>> Start

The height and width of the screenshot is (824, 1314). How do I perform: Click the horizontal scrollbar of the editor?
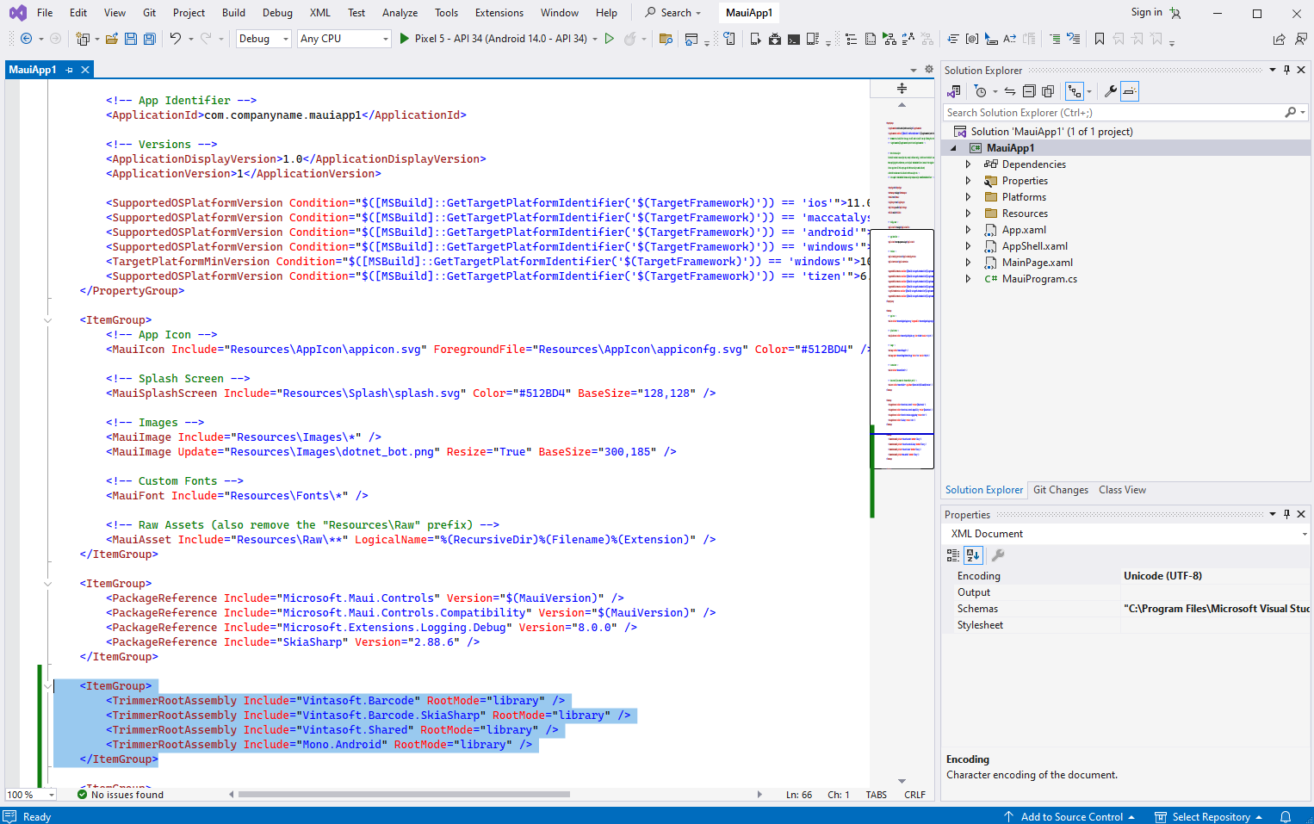pyautogui.click(x=405, y=795)
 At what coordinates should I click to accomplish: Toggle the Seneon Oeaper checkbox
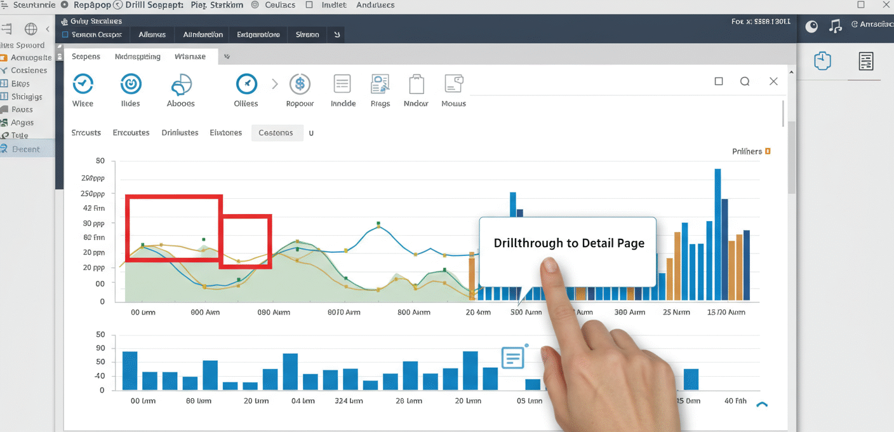pos(65,34)
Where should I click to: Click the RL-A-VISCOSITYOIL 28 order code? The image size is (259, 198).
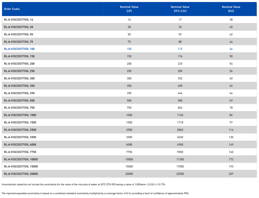[x=19, y=27]
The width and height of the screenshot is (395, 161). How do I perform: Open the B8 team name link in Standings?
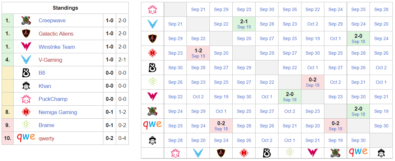pos(42,73)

>> End

= BRIEF =
Extract every line of the listing above that contains the word "height".

= SOLUTION =
The height and width of the screenshot is (824, 1314). How do I perform: Click the horizontal scrollbar of the editor?
The width and height of the screenshot is (395, 161). How do I perform: Open the B8 team name link in Standings?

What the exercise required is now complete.